> [EXTRACTED TEXT]:

Closed DrWhax closed 4 years ago
Hi @DrWhax, you're right! It looks like we have a regression here @bamthomas.
Not sure how releases work exactly, but it seems it's still trying to OCR in Datashare 5.8.23, even though I explicitly disable it.
Hi @DrWhax, we are going to have a look into this. Thanks! Soline and @bamthomas.
@DrWhax just tried with the 5.9.20
and it worked.
Note that the following log :
WARNING: Tesseract OCR is installed and will be automatically applied to image files unless
you've excluded the TesseractOCRParser from the default parser.
Tesseract may dramatically slow down content extraction (TIKA-2359).
As of Tika 1.15 (and prior versions), Tesseract is automatically called.
In future versions of Tika, users may need to turn the TesseractOCRParser on via TikaConfig.
is displayed in both cases, because I think that Tika is detecting that the tesseract library is installed.
Nevertheless when doing indexing for ~10 docs :
datashare --ocr false -s SCAN,INDEX -m CLI
it takes 9s, whereas with OCR it is 39s and I see logs like :
Mar 31, 2020 3:24:12 PM org.apache.pdfbox.jbig2.util.log.JDKLogger error
SEVERE: No global segment added so far. Use JBIG2ImageReader.setGlobals().
That are not showed without OCR.
Could you try with last version ?
Hi! I think it's mostly resolved, I still see tesseract being busy, but I think with eml files and it might still try to extract embedded images and do something with them?
Any tips on how I would be able to confirm this for ya'll?
I've tried to do EML extraction with attachments (PDF and image inside PDF), when I disable OCR, tika finds the embedded files but does not analyze the image inside the PDF (so does not find the text). In that case, the eml file is parsed in few 10th of seconds.

> [INFORMATION PROVIDED]:
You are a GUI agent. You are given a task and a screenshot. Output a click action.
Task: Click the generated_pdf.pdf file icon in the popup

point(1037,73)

---

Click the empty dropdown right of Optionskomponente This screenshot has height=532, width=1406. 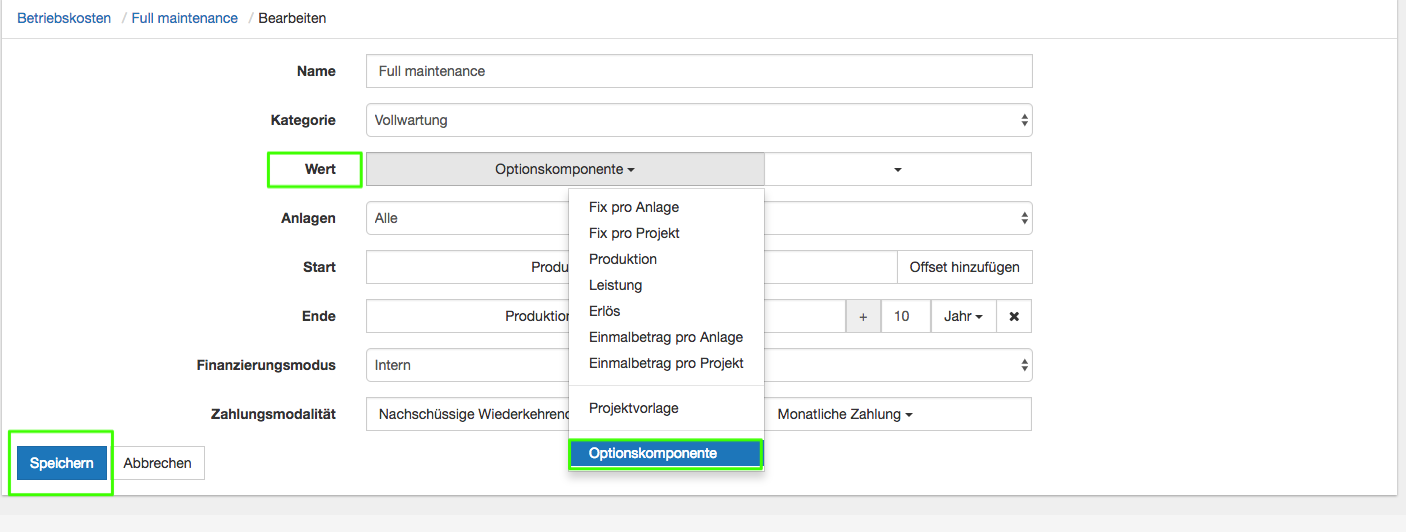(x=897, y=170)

> [TASK TO CARRY OUT]:
What happens in the Datashare OCR thread above? Summarize it in three sentences.

> [SOLUTION TO THIS EXERCISE]:
A user reported that Datashare 5.8.23 still tried to run OCR even though it was explicitly disabled, and a reply agreed that this looked like a regression. A test with 5.9.20 found that indexing about 10 documents took 9 seconds with OCR off and 39 seconds with it on, although a Tesseract warning from Tika appeared in both cases. The user then called the problem mostly resolved but said Tesseract still seemed busy, possibly with embedded images in EML files, and a further test showed that with OCR disabled, Tika finds embedded files but does not analyze an image inside a PDF attachment.